К тому времени Бродский стал неприкасаем, чувствовал вокруг себя сияние, никакой критики, а тем более панибратства.
Сережа не унимался:
– Как вы осмелились сказать, что половина стихов в книге плохая?
– Это значит, что другая половина хорошая, – оправдывался я.
– Как в том анекдоте: зал был наполовину пуст или наполовину полон? – рассмеялся Сережа, снимая напряжение.
В другой раз, прочтя мою похвальную статью на совместную, Бобышева и Шемякина, книжку «Звери св. Антония», сказал:
– Иосиф вам этого не простит, – имея в виду известное – не только поэтическое – соперничество двух поэтов, бывших друзей.

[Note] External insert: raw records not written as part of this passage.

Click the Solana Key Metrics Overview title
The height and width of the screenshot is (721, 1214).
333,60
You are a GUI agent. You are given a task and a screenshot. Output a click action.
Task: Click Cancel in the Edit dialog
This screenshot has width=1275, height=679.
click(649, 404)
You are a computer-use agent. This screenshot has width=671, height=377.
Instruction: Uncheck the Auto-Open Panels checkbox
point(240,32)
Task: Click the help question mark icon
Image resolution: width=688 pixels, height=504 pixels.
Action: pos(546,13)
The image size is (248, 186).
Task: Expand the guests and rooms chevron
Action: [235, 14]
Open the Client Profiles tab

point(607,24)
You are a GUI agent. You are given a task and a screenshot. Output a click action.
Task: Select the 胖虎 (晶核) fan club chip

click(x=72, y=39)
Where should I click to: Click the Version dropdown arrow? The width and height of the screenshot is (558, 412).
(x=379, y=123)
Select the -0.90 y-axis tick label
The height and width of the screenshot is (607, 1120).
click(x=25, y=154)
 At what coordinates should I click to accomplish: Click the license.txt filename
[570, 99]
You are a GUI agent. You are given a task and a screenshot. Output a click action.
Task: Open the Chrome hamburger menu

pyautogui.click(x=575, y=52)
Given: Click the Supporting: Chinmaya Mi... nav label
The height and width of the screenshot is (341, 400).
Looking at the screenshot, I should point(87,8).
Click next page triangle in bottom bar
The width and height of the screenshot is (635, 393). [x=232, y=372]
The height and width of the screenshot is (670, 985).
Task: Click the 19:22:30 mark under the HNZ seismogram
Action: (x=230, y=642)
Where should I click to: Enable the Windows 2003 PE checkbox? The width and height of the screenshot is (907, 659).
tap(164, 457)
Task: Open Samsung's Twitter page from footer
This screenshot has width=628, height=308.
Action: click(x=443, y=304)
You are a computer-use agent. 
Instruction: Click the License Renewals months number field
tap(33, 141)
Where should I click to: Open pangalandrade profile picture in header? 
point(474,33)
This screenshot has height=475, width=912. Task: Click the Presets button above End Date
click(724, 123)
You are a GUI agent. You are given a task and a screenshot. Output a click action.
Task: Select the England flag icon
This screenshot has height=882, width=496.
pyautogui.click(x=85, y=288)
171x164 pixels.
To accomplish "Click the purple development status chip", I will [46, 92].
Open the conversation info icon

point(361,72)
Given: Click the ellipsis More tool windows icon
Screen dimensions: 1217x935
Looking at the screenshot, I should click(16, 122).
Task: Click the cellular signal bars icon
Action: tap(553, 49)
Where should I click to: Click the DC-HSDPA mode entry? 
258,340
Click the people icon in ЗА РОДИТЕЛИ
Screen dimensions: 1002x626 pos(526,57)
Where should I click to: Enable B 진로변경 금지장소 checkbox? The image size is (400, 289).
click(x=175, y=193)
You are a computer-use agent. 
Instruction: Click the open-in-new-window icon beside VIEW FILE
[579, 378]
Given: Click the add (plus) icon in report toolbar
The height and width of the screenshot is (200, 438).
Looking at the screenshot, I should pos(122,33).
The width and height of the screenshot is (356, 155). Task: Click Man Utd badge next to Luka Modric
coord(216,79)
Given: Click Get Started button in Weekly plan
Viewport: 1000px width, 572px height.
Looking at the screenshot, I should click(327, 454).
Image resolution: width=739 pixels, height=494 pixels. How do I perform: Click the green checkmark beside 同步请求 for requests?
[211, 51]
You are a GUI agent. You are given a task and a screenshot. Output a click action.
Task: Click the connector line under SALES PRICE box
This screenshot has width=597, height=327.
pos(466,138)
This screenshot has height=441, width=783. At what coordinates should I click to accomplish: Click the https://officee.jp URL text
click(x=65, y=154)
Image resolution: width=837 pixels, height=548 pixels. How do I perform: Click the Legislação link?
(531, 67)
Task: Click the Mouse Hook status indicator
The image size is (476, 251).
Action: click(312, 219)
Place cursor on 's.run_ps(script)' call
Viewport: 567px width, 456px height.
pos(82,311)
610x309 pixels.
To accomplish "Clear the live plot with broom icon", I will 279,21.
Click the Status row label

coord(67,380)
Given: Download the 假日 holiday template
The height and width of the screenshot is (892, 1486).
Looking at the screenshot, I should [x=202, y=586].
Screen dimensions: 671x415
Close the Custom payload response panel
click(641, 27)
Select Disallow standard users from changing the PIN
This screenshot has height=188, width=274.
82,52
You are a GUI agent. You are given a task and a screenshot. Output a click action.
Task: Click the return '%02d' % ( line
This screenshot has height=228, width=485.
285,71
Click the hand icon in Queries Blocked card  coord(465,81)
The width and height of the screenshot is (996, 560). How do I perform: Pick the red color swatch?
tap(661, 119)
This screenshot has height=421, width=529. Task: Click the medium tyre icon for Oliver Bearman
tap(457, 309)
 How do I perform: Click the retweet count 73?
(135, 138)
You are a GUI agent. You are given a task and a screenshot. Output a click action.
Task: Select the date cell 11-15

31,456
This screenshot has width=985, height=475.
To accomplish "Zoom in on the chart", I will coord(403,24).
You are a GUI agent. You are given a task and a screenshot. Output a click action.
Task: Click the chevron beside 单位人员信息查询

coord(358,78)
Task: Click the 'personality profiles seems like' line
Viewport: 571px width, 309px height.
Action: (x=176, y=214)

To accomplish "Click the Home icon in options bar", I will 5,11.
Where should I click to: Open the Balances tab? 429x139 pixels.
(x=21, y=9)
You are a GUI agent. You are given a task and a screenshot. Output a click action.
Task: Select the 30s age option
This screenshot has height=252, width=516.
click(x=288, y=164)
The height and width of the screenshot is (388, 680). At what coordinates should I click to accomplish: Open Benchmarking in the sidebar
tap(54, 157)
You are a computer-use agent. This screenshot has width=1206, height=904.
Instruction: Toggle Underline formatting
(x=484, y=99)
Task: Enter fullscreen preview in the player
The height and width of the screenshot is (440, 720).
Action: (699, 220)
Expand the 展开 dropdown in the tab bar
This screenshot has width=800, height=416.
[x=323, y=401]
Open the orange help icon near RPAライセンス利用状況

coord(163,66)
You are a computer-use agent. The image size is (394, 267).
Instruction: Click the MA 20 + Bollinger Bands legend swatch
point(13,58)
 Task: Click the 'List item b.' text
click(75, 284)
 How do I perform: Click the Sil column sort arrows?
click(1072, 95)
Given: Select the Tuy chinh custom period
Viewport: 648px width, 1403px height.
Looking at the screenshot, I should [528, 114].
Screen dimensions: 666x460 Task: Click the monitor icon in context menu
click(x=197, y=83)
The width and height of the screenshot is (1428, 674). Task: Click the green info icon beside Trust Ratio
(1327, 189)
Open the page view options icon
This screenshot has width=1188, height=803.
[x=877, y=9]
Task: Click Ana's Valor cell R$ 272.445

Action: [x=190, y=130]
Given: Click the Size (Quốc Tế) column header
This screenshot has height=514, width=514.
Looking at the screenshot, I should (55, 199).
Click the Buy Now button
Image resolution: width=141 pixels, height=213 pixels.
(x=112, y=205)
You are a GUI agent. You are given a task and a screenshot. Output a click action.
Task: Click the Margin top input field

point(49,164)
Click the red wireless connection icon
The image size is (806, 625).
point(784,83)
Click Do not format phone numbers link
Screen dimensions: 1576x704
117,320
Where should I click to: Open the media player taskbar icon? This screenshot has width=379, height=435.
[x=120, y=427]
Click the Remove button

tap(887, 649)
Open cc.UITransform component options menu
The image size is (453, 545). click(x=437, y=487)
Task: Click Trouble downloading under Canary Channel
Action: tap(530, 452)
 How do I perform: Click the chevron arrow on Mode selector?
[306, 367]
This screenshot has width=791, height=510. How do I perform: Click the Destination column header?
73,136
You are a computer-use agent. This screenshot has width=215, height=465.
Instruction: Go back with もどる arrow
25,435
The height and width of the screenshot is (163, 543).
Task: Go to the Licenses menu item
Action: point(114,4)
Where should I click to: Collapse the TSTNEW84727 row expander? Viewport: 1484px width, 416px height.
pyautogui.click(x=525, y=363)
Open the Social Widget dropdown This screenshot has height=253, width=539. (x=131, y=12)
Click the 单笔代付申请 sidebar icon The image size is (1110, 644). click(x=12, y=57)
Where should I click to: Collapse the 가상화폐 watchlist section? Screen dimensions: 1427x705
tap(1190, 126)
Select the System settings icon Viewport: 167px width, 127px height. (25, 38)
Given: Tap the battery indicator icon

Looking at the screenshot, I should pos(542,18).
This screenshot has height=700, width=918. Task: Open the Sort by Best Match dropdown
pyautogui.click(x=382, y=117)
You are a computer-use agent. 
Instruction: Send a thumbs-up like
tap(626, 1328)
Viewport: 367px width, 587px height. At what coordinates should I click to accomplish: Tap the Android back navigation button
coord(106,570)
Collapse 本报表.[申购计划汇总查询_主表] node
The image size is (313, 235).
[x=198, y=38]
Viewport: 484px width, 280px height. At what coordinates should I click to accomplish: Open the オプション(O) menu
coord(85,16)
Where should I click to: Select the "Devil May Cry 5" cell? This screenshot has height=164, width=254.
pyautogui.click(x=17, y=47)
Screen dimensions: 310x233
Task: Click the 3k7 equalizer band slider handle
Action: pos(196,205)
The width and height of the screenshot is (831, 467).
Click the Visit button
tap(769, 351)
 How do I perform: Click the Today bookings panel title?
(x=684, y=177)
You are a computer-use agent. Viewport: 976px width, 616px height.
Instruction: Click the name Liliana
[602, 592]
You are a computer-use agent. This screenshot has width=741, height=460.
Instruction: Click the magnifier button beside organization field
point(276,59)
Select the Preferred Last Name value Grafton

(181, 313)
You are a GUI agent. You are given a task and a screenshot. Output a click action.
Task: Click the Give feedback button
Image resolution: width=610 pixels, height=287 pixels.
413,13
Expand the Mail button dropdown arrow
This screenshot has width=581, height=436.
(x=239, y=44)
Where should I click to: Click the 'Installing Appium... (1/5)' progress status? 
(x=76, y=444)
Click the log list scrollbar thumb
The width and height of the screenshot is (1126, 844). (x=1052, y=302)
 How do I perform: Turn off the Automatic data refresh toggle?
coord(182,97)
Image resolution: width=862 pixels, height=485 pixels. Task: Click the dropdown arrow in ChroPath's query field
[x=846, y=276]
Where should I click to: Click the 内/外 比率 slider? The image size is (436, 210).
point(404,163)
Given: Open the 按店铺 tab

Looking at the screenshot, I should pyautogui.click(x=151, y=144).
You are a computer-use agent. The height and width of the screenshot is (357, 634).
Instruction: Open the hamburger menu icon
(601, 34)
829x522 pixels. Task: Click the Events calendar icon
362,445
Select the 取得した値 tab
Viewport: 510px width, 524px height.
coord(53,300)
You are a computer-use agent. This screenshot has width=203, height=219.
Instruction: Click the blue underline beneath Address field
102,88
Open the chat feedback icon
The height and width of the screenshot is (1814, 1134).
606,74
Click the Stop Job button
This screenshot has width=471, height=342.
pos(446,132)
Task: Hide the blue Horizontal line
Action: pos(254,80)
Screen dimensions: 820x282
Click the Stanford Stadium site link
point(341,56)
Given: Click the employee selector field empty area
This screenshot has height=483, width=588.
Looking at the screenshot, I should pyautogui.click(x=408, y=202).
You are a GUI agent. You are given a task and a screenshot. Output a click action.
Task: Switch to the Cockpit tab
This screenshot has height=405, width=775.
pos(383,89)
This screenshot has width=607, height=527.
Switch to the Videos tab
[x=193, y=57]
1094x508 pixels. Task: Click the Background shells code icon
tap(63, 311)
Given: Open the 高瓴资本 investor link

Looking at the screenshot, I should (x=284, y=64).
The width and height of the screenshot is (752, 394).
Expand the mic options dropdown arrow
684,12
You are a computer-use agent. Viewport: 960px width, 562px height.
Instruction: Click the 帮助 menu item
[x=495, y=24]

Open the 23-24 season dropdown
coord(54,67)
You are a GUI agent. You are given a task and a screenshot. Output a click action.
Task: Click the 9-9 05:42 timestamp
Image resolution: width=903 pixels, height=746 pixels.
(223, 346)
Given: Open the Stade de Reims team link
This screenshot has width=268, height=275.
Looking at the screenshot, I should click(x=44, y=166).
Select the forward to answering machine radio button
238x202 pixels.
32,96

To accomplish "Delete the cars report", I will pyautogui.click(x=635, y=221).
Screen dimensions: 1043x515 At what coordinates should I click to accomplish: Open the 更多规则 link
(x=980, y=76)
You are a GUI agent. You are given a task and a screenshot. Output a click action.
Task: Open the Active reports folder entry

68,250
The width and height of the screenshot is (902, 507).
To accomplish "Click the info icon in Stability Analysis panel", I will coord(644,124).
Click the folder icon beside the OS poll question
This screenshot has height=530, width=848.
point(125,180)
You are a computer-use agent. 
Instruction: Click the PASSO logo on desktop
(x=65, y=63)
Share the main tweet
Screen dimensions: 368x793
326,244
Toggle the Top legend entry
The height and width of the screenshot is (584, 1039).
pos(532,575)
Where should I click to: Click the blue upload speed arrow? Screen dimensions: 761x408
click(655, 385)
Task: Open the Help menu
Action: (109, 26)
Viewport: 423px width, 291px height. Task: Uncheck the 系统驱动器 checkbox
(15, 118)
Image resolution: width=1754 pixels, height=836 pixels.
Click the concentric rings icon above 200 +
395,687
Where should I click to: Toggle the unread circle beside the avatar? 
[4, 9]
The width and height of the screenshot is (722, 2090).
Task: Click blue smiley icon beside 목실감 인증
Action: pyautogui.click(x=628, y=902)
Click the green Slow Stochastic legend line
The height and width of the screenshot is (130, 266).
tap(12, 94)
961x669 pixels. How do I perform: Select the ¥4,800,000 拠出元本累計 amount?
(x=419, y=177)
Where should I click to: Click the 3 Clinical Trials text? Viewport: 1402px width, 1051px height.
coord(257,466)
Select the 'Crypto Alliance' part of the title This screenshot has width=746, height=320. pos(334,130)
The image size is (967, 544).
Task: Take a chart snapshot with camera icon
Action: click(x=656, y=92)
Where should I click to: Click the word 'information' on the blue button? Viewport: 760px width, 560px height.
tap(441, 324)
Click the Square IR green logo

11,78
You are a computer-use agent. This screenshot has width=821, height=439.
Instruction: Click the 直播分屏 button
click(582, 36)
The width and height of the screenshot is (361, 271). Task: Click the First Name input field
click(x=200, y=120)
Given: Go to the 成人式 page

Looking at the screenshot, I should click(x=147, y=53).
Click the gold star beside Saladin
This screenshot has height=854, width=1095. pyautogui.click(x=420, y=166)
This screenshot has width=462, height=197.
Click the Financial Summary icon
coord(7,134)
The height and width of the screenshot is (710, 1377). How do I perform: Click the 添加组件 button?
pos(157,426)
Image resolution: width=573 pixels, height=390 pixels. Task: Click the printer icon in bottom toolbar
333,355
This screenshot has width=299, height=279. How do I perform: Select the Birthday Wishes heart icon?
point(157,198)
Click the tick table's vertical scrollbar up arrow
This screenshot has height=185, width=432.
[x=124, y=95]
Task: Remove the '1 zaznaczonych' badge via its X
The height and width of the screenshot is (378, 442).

С Бродским связана и одна-единственная размолвка в наших с Сережей отношениях. Чуть не поругался с ним. Но не поругался и не разругался. То есть сказал ему все, что думаю, но Сережа спустил на тормозах, пошел на попятную. Потому что согласился со мной или потому что не хотел терять друга и собеседника?
Вот в чем дело.
Солидное американское издательство Doubleday собиралось издать «Двор» одесско-нью-йоркского писателя Аркадия Львова. Не читал и не буду, не принадлежа к его читателям. Однажды Аркадий мне позвонил посоветоваться, как быть с Ричардом Лури, бостонским переводчиком, который отлынивает от перевода романа (по договору с издательством) и «бегает» от Аркадия: «Для меня это дело жизни и смерти!» Немного высокопарно, но понять его можно. С Ричардом Лури я не был лично знаком, но он опубликовал хорошую рецензию на нашу с Леной американскую книгу, и я ему позвонил – почему не помочь коллеге? Сказал Ричарду, что роман Львова уже вышел по-французски, хорошо был принят критикой. Тем же вечером рассказал Сереже эту историю и сразу почувствовал какой-то напряг, но значения не придал. А через пару дней узнаю, что Довлатов, выведав у меня о планах Doubleday, позвонил Бродскому и стал уговаривать, чтобы тот, пользуясь своим авторитетом, приостановил эту публикацию. Не стану здесь подробно пересказывать Сережину географически-шовинистическую теорию, что писательские таланты в России с севера ограничены нашим Ленинградом, а с юга – Харьковом, откуда Эдик Лимонов, Юра Милославский и Вагрич Бахчанян, – Одесса пролетает, как фанера над Парижем. Самое удивительное в этой истории, что Бродский пошел на поводу у Довлатова и позвонил знакомому редактору в Doubleday.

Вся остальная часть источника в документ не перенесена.